Shrink Your Docker Images by ~50% with Multi-Stage Builds
We'll cover examples with Flask, Django, Rails, Node and Phoenix. The strategy is the same for any app.
Prefer video? Here it on YouTube.
Back in 2021 I gave a talk at DockerCon where I briefly touched on the topic of multi-stage builds and how you can use them to organize your images and reduce image size.
This post is going to focus on how you can take a specific build stage and split it into multiple stages. The general pattern is splitting your build time and run-time dependencies. This is something that you can apply to any application to save maybe even 50% or more on your final image size depending on how many build time dependencies you have.
We’re also not going to do anything that makes builds perceivably slower or make your Dockerfile more complicated in a way that makes it less readable. Of course using multi-stage builds will require understanding a new concept but where I’m going with this one is we’re not going to do any crazy tweaking or introduce non-standard workflows.
It’s also going to work with any base image such as Debian or Alpine.
All of what we’re about to cover is already done in my example Docker starter apps. We’re going to use code snippets from there as a reference here:
- https://github.com/nickjj/docker-flask-example
- https://github.com/nickjj/docker-django-example
- https://github.com/nickjj/docker-rails-example
- https://github.com/nickjj/docker-node-example
- https://github.com/nickjj/docker-phoenix-example
To be able to split up your build time and run-time dependencies we first need to understand how to differentiate them.
# Build Time vs Run-Time Dependencies
Let’s break down both types.
Build Time Dependencies
A number of programming languages like Python and Ruby have package dependencies that you can install as part of your project.
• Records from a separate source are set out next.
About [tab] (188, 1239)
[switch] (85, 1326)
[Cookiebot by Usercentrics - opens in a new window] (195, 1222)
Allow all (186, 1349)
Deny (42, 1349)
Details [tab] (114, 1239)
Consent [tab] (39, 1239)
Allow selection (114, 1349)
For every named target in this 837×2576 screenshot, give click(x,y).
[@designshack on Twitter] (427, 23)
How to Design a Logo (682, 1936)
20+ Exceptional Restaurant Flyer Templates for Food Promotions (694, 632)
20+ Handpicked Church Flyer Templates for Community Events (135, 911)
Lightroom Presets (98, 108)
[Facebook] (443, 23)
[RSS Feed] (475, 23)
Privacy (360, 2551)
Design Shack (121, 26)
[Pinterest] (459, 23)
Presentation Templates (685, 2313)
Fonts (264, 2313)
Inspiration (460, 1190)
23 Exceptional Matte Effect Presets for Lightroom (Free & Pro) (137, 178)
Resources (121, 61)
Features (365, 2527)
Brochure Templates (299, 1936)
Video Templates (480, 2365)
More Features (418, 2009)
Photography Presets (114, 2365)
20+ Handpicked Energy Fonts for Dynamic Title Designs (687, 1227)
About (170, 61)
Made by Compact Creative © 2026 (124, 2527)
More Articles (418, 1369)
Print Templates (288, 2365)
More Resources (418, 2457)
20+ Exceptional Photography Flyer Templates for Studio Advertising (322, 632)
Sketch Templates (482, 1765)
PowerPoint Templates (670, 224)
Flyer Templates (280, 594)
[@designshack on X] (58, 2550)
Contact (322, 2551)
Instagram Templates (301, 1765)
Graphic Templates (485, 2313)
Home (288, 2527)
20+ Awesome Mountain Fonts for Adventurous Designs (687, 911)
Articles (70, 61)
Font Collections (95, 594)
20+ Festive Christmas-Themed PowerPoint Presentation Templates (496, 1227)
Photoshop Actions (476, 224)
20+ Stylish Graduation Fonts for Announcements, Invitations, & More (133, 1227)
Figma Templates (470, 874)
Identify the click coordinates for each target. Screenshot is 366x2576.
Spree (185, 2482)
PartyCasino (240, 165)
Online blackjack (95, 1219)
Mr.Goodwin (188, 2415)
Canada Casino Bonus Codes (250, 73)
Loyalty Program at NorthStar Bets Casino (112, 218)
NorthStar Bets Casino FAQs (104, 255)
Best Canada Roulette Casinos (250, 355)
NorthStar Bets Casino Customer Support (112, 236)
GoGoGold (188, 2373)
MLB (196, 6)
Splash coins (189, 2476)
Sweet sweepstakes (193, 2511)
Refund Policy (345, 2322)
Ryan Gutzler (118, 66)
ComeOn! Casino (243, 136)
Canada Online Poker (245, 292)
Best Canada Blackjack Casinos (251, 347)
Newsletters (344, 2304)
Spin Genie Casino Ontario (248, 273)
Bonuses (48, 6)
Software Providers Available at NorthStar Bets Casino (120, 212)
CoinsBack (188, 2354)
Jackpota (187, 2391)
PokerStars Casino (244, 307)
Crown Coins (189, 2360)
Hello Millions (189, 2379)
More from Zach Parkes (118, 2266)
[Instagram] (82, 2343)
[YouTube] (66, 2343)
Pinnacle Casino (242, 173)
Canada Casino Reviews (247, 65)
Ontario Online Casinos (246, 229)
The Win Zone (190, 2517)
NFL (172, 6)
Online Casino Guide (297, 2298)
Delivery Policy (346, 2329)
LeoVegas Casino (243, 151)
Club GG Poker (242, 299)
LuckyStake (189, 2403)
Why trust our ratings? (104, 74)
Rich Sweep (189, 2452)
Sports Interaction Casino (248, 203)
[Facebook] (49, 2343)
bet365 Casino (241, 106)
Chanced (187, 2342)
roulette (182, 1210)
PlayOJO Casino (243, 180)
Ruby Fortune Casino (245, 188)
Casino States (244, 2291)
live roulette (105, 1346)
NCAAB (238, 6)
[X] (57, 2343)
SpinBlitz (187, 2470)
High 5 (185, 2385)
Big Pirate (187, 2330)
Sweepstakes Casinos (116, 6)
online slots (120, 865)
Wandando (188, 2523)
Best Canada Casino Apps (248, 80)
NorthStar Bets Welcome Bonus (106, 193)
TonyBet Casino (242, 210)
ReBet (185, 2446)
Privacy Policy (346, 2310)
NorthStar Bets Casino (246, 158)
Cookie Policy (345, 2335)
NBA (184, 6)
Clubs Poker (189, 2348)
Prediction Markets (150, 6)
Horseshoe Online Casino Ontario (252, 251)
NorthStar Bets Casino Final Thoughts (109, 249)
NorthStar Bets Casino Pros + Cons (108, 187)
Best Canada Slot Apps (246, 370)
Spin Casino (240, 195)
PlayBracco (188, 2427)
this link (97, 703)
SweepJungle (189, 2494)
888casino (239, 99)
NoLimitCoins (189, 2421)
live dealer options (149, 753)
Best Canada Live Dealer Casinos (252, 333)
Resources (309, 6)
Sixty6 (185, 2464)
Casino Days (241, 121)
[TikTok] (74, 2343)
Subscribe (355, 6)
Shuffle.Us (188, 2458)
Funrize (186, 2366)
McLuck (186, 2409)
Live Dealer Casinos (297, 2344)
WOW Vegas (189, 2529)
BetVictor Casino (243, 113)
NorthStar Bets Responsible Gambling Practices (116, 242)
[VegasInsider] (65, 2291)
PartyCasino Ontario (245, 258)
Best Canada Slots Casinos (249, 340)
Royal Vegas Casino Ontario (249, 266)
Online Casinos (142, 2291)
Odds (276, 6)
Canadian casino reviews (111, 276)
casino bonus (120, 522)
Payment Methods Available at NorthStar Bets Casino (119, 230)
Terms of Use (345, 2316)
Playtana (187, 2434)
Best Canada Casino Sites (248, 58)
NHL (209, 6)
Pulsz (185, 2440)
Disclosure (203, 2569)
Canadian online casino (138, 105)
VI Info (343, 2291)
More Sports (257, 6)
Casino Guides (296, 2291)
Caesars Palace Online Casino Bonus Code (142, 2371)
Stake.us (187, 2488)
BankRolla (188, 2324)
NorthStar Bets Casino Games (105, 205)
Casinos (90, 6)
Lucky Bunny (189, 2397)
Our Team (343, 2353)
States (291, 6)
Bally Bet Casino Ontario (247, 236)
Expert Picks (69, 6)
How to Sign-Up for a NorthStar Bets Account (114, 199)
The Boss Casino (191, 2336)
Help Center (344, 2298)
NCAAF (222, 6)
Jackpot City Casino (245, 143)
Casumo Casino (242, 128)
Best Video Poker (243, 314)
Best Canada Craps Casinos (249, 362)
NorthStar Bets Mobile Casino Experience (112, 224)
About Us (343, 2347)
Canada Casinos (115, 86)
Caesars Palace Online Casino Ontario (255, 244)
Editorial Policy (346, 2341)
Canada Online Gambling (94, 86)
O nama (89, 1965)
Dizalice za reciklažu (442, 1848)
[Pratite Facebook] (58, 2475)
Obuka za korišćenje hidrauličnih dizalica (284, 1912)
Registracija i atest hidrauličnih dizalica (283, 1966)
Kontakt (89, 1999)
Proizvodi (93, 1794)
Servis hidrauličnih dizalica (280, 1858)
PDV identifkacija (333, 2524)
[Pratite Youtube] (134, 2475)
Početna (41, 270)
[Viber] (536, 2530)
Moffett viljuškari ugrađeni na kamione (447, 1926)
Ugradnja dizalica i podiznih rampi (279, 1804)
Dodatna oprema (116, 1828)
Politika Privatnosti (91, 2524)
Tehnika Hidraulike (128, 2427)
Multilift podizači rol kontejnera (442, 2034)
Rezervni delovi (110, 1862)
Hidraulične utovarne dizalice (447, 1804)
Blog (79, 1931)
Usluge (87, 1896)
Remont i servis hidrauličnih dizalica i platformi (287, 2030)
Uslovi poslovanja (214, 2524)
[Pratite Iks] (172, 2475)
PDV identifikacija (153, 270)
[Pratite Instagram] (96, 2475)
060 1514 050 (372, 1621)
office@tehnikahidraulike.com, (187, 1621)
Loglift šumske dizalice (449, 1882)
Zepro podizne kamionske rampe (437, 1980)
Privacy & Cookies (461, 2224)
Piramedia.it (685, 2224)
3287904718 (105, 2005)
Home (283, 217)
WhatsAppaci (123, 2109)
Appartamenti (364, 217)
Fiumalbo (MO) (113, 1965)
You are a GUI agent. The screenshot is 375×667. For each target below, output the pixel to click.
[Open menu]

Most of them are likely written in Python or Ruby but sometimes they have C dependencies.
When you have C dependencies or more specifically dependencies that require you to compile them then you need various system files such as a compiler and library related files.
Sometimes package authors pre-compile these for popular operating systems and CPU architectures such as Linux on an AMD64 CPU but if this doesn’t already exist for your set up then your system will need to compile them. This process is typically automated with popular package managers and generally “just works”.
But! I’m sure you’ve tried to install certain packages and have seen error messages like missing xxx.c header file for some package and then you went off to Google how to apt install whatever files you needed to fix it.
To get around some of these issues you might install a package like
build-essential on Debian
based images which has a ton of tools and libraries built-in. This is
considered a meta package because it’s a package that has many other packages.
It’s also quite huge, it’s a couple hundred MBs. On Alpine there’s the
alpine-sdk
package which has a bunch of build tools too.
In addition to that, depending on your app you might still need other packages
like libpq-dev
to compile C dependencies for popular Postgres adapters in a
few languages. There’s also libvips-dev
if you want to manipulate images,
such as with Rails.
In any case you can classify all of these as build time dependencies. You need them to exist to build and install your packages but once your packages are installed then you don’t need them anymore, at least not most of them.
Run-Time Dependencies
These are required to start your application so it can run.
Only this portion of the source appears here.